Postinstall scripts are deadly. Everyone should be using pnpm.
Crazy that an "orphan" commit pushed to a FORK(!) could trigger this (in npm clients). IMO GitHub deserves much of the blame here. A malicious fork's commits are reachable via GitHub's shared object storage at a URI indistinguishable from the legit repo. That is absolutely bonkers.
The compromised action here was using pnpm.
They poisoned the github action cache, which was caching the pnpm store. The chain required pull_request_target on the job to check bundle size, which had cache access and poisoned the main repo’s cache
The malicious package that was publisjed will compromise local machines its installed in via the prepare script, though.
Yes, but the exploit was with Github Actions not something that pnpm really prevented.
Once you run your app with the updated dependencies, that code is executed anyway. And root or non-root doesn't matter, the important stuff is available as the user running the application anyway.

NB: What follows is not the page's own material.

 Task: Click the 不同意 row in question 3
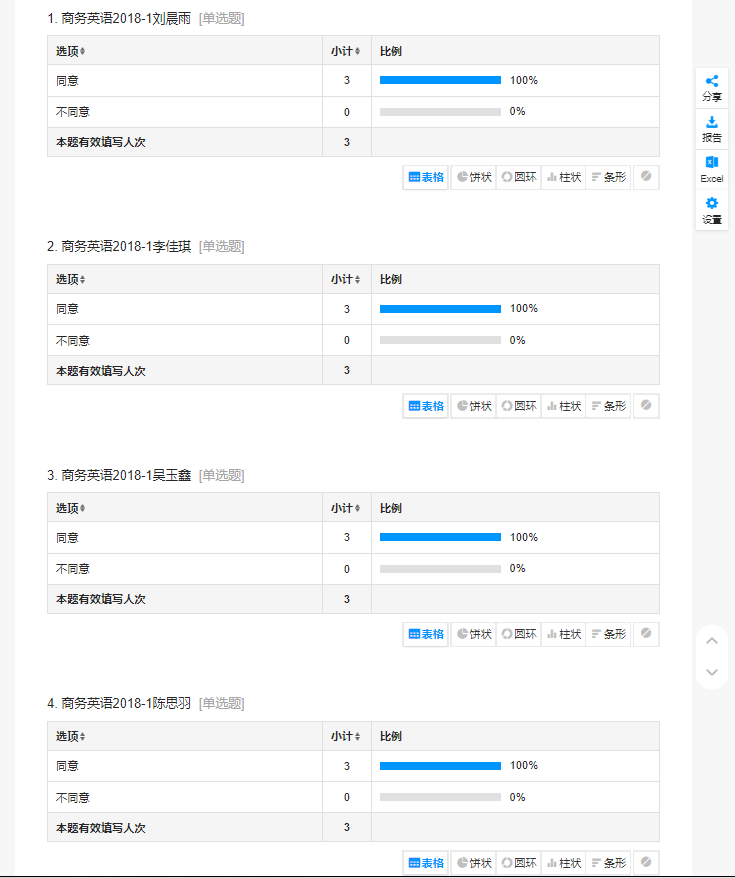[x=73, y=569]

How is this not a Github P0? Can anyone explain?
When I read that, I thought they must be using 'fork' wrong, and actually mean branch on the official repo, as that can't be right!?" Good lord.

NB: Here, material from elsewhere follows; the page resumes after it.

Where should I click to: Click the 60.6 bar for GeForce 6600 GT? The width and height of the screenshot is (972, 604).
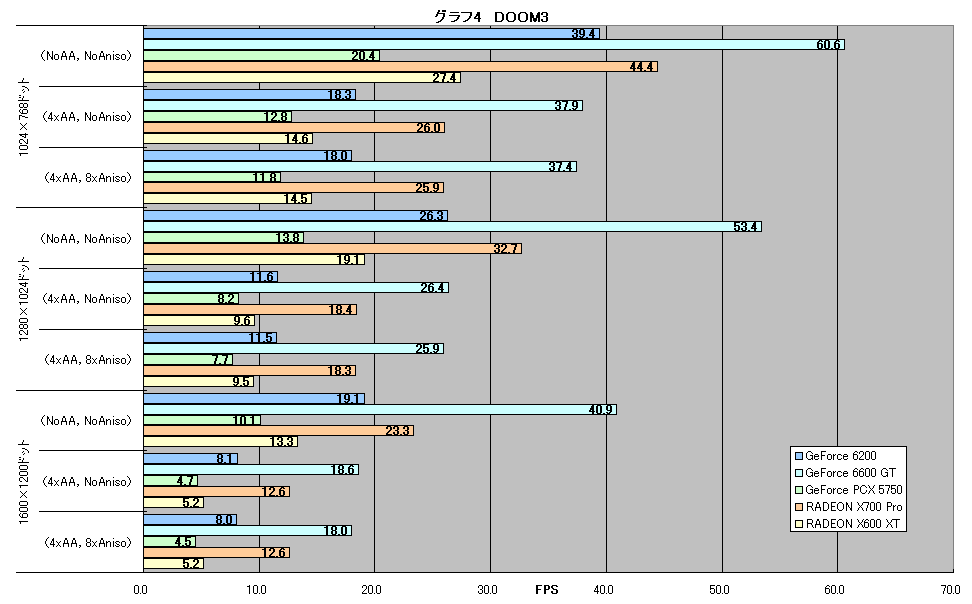[x=494, y=45]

they probably used the publish token in a pull-request-target workflow or something?
yes, they used pull_request_target for a benchmarking suite. github has a huge warning saying to never use pull_request_target to run user code, but this is just going to keep happening
> github has a huge warning saying to never use pull_request_target to run user code
This is an area where documentation is necessary but not sufficient. Github needs to add some form of automated screening mechanism to either prevent this usage, or at the very least quickly flag usages that might be dangerous.
And a labeling action which requires `pull_request_target`: https://github.com/actions/labeler#create-workflow
These types of features are not worth it and need to be removed from the marketplace.
If git in general would enforce pretending to not know about orphans, it would always need to know what you were meaning to consider the boundary, and/or you would end up waiting for useless duplicate network traffic. The fact that on GitHub, such references are visible irrespective of specified repo is not a bug, its a feature. Its the tools (including but not limited to: GitHub Actions) that cause dangerous misunderstanding in appearing to let you specify something they then never actually enforce.
specified: repo location, slightly-difficult-to-preimage hash
intended meaning: use this hash if and only if it is accessible from the default branch of that repo
actual meaning: use this hash. start looking at this location. I do not care whether it is accessible through that location by accident, by intent of merely its uploader, or by explicit and persisting intent of someone with write access to the location.